Question

An infinite line charge produces a field of $9 \times {10^4}N$/ $C$ at a distance of $2$ cm. Calculate the linear charge density.
A. $0.1\,\mu C{m^{ - 1}}$
B. $0.01\,\mu C{m^{ - 1}}$
C. $10\,\mu C{m^{ - 1}}$
D. $1\,\mu C{m^{ - 1}}$

Answer 1

The electric force per unit charge is known as the electric field. Gauss' law can be used to calculate the electric field of an infinite line charge with a uniform linear charge density.
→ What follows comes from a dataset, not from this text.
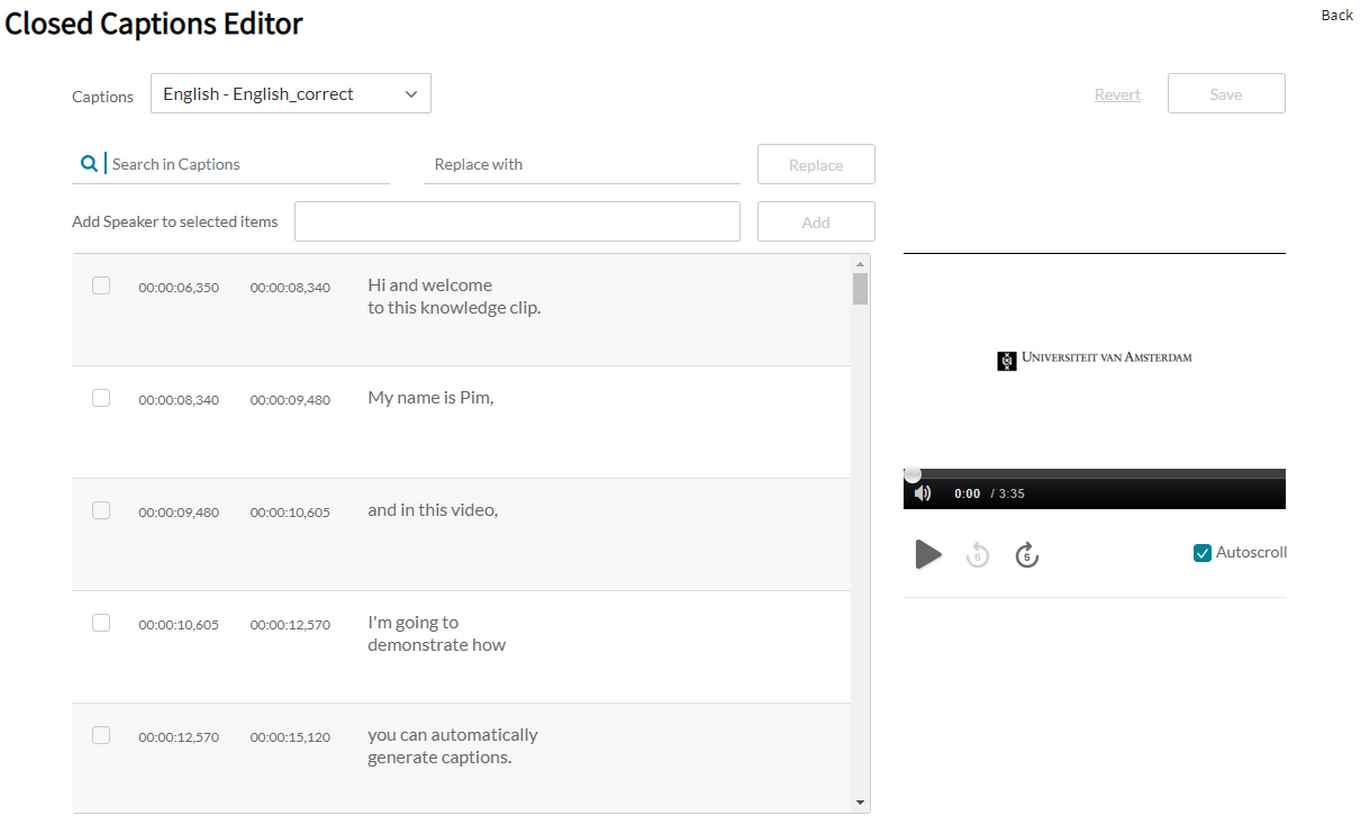Click the up arrow on the captions scrollbar
Image resolution: width=1360 pixels, height=824 pixels.
pos(860,262)
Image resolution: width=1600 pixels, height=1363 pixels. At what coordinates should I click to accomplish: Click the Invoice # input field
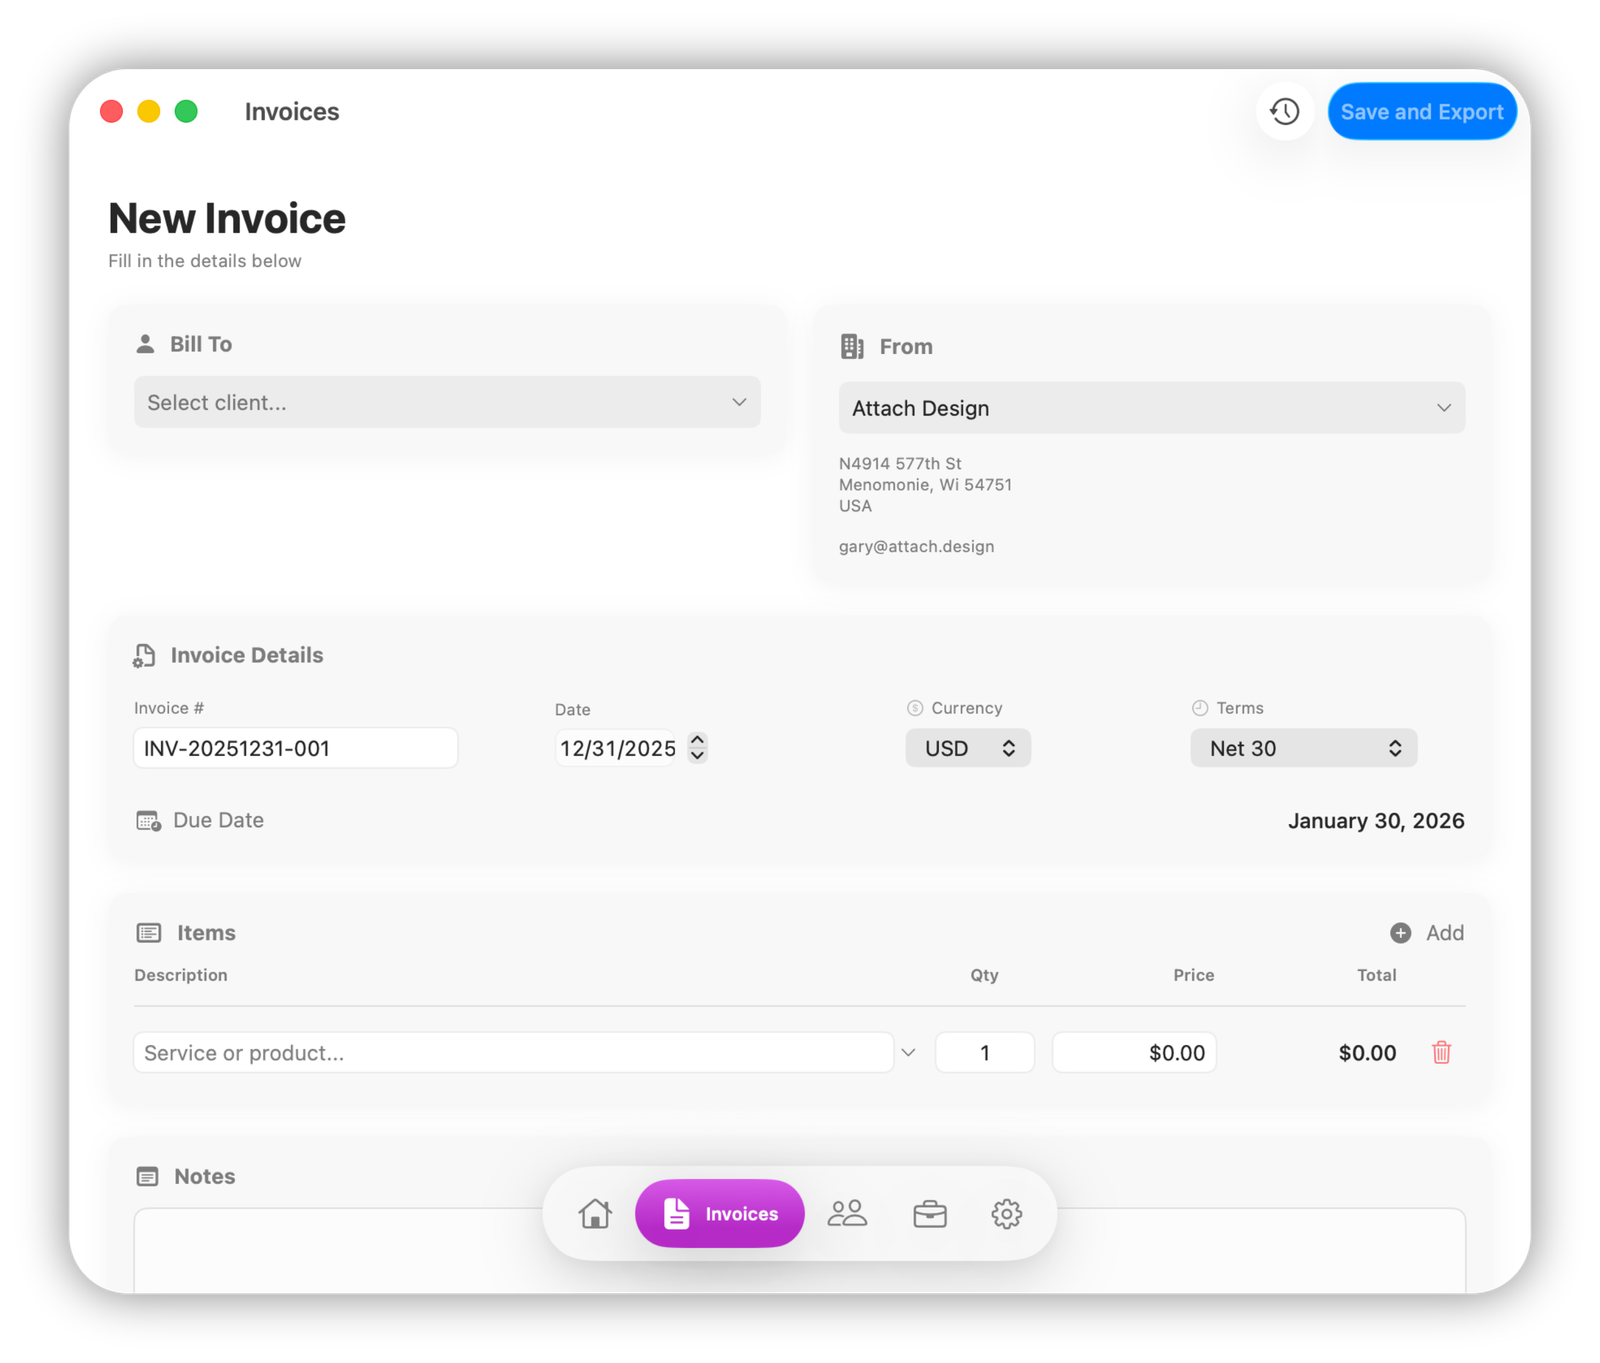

The electric field has the same magnitude at any point of the cylinder and is oriented outward when considering a Gaussian surface in the shape of a cylinder with radius $r$.

Complete step by step answer:
The Electric field produced by the infinite line charges at a distance represented as d, having linear charge density as $\lambda$is given by the relation:
$E = \dfrac{\lambda }{{2\pi {\varepsilon _0}d}}$
Here we need to find the linear charge density which is $\lambda$. So, to find the value of $\lambda$, the above equation can be rewritten as:
$\lambda = (2\pi {\varepsilon _0}d) \times E$
From the question we know that,
$d = 2cm = 0.02m$
$\Rightarrow E = 9 \times {10^4}N$/$C$
${\varepsilon _0}$ is the permittivity of free space.
We also know that ,
$\dfrac{1}{{4\pi {\varepsilon _0}}} = 9 \times {10^9}N{m^2}{C^{ - 2}}$
$\Rightarrow \dfrac{1}{{2\pi {\varepsilon _0}}} = 2 \times 9 \times {10^9}N{m^2}{C^{ - 2}}$
Substituting all these values in the equation,
$\lambda = \dfrac{{0.02 \times 9 \times {{10}^4}}}{{2 \times 9 \times {{10}^9}}}$
$\therefore \lambda= 10\,\mu C$/$m$

Hence, the right answer is the option C.

Note: To find the electric field of an infinite line charge with a uniform linear charge density the Gauss’ Law is applied by using an appropriate gaussian surface. The electric field is proportional to the linear charge density and inversely proportional to the distance from the line.